■ **Raw data**:

---

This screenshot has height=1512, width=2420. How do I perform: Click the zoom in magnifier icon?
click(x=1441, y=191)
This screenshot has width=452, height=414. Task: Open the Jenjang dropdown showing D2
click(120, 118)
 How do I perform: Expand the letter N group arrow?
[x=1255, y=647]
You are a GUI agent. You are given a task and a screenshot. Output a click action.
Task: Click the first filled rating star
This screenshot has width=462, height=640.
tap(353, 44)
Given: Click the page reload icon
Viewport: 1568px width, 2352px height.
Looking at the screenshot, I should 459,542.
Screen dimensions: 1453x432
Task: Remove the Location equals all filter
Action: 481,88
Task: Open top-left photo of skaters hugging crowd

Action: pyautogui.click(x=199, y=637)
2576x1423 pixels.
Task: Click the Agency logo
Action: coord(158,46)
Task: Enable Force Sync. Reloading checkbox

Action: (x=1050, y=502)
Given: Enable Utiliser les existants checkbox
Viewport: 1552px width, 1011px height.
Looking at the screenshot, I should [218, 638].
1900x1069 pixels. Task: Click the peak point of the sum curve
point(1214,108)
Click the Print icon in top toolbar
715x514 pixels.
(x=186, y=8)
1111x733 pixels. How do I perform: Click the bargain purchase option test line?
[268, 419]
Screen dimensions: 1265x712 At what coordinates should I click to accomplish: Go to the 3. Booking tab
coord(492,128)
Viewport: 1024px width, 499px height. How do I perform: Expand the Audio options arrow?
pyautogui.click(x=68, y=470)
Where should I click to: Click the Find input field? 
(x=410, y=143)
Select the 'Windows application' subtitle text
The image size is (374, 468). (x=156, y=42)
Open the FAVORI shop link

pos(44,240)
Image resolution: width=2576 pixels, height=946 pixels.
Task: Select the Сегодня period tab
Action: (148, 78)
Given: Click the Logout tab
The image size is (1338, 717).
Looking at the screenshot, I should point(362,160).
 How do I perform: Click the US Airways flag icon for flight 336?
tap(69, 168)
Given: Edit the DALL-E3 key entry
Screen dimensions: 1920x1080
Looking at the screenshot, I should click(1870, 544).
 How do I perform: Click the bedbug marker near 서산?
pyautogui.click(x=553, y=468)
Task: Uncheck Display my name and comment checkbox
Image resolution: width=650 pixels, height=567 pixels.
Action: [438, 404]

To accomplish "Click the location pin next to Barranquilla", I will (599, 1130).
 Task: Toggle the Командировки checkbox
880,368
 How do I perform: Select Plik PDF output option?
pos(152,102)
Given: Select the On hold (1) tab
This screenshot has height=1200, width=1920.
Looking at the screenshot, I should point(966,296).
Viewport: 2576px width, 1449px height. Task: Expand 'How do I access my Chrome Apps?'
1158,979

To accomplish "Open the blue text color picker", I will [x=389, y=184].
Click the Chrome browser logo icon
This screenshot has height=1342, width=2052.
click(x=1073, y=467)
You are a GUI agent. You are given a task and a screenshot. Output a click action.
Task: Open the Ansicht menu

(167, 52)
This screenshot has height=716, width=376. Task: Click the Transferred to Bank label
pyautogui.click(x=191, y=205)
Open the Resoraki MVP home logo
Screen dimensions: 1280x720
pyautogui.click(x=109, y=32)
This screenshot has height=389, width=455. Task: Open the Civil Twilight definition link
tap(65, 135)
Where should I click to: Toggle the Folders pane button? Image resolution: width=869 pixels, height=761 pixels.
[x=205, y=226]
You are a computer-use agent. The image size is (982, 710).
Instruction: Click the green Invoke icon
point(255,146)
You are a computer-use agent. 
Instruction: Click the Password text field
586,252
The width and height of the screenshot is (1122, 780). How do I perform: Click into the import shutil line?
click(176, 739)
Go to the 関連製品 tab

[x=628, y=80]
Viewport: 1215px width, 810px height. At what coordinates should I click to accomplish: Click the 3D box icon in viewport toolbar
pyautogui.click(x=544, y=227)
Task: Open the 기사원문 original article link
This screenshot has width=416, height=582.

---

■ **Your instructions**:
Copy all of the lines above word for word.

■ **Finished task**:
This screenshot has height=1512, width=2420. How do I perform: Click the zoom in magnifier icon?
click(x=1441, y=191)
This screenshot has width=452, height=414. Task: Open the Jenjang dropdown showing D2
click(120, 118)
 How do I perform: Expand the letter N group arrow?
[x=1255, y=647]
You are a GUI agent. You are given a task and a screenshot. Output a click action.
Task: Click the first filled rating star
This screenshot has width=462, height=640.
tap(353, 44)
Given: Click the page reload icon
Viewport: 1568px width, 2352px height.
Looking at the screenshot, I should 459,542.
Screen dimensions: 1453x432
Task: Remove the Location equals all filter
Action: 481,88
Task: Open top-left photo of skaters hugging crowd

Action: pyautogui.click(x=199, y=637)
2576x1423 pixels.
Task: Click the Agency logo
Action: coord(158,46)
Task: Enable Force Sync. Reloading checkbox

Action: (x=1050, y=502)
Given: Enable Utiliser les existants checkbox
Viewport: 1552px width, 1011px height.
Looking at the screenshot, I should [218, 638].
1900x1069 pixels. Task: Click the peak point of the sum curve
point(1214,108)
Click the Print icon in top toolbar
715x514 pixels.
(x=186, y=8)
1111x733 pixels. How do I perform: Click the bargain purchase option test line?
[268, 419]
Screen dimensions: 1265x712 At what coordinates should I click to accomplish: Go to the 3. Booking tab
coord(492,128)
Viewport: 1024px width, 499px height. How do I perform: Expand the Audio options arrow?
pyautogui.click(x=68, y=470)
Where should I click to: Click the Find input field? 
(x=410, y=143)
Select the 'Windows application' subtitle text
The image size is (374, 468). (x=156, y=42)
Open the FAVORI shop link

pos(44,240)
Image resolution: width=2576 pixels, height=946 pixels.
Task: Select the Сегодня period tab
Action: (148, 78)
Given: Click the Logout tab
The image size is (1338, 717).
Looking at the screenshot, I should point(362,160).
 How do I perform: Click the US Airways flag icon for flight 336?
tap(69, 168)
Given: Edit the DALL-E3 key entry
Screen dimensions: 1920x1080
Looking at the screenshot, I should click(1870, 544).
 How do I perform: Click the bedbug marker near 서산?
pyautogui.click(x=553, y=468)
Task: Uncheck Display my name and comment checkbox
Image resolution: width=650 pixels, height=567 pixels.
Action: [438, 404]

To accomplish "Click the location pin next to Barranquilla", I will (599, 1130).
 Task: Toggle the Командировки checkbox
880,368
 How do I perform: Select Plik PDF output option?
pos(152,102)
Given: Select the On hold (1) tab
This screenshot has height=1200, width=1920.
Looking at the screenshot, I should point(966,296).
Viewport: 2576px width, 1449px height. Task: Expand 'How do I access my Chrome Apps?'
1158,979

To accomplish "Open the blue text color picker", I will [x=389, y=184].
Click the Chrome browser logo icon
This screenshot has height=1342, width=2052.
click(x=1073, y=467)
You are a GUI agent. You are given a task and a screenshot. Output a click action.
Task: Open the Ansicht menu

(167, 52)
This screenshot has height=716, width=376. Task: Click the Transferred to Bank label
pyautogui.click(x=191, y=205)
Open the Resoraki MVP home logo
Screen dimensions: 1280x720
pyautogui.click(x=109, y=32)
This screenshot has height=389, width=455. Task: Open the Civil Twilight definition link
tap(65, 135)
Where should I click to: Toggle the Folders pane button? Image resolution: width=869 pixels, height=761 pixels.
[x=205, y=226]
You are a computer-use agent. The image size is (982, 710).
Instruction: Click the green Invoke icon
point(255,146)
You are a computer-use agent. 
Instruction: Click the Password text field
586,252
The width and height of the screenshot is (1122, 780). How do I perform: Click into the import shutil line?
click(176, 739)
Go to the 関連製品 tab

[x=628, y=80]
Viewport: 1215px width, 810px height. At what coordinates should I click to accomplish: Click the 3D box icon in viewport toolbar
pyautogui.click(x=544, y=227)
Task: Open the 기사원문 original article link
This screenshot has width=416, height=582.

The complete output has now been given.